2 days ago
- Entertainment
- Wall Street Journal
Scott Joplin's ‘Bethena': The Syncopated Sound of Sorrow
When I first heard Scott Joplin's 'Bethena,' I was a college freshman and my friend Robert was playing it on the piano in a common room. The college's century-old Steinway was appallingly out of tune, and the performance was periodically interrupted by peals of laughter from the adjoining dining hall. I was nonetheless captivated by the strange emotional intensity of this music. It had the intimate, narrative, singable style of a Chopin waltz, with an occasional jazzy minor seventh that marked it as a later creation. But unlike the openly emotive Chopin, this music led separate outer and inner lives. Its exterior was placid, untroubled, matter-of-fact. But in its moments of translucence that exterior was revealed as a mask for a deep melancholy, a melancholy made more agonizing by its inexpressibility. This piece was a dark embodiment of the tensions inherent in ragtime.
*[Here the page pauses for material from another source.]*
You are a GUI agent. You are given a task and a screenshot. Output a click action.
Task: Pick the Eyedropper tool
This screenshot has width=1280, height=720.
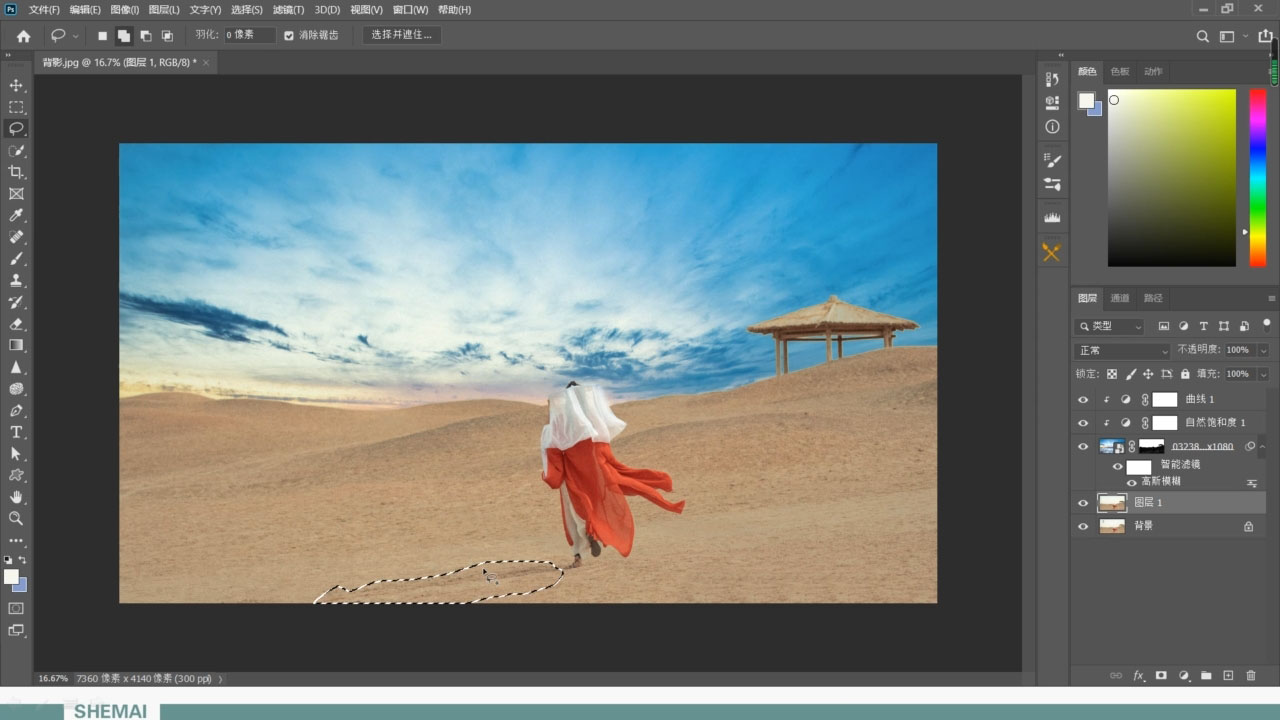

What is ragtime? It was an age, for one thing: the time from about 1895 to 1915 when black and white American music cultures began to mix on a national scale. During this era, black musicians for the first time rose to become superstars. As they did, the lines dividing musical genres, and the social rules demarcating which genres were appropriate for which venues and for which kinds of people, began to blur. The sounds of ragtime, which in the 1890s could be found only in the brothels and dive bars of St. Louis and Kansas City, would be played for first-class passengers as the Titanic foundered in April 1912.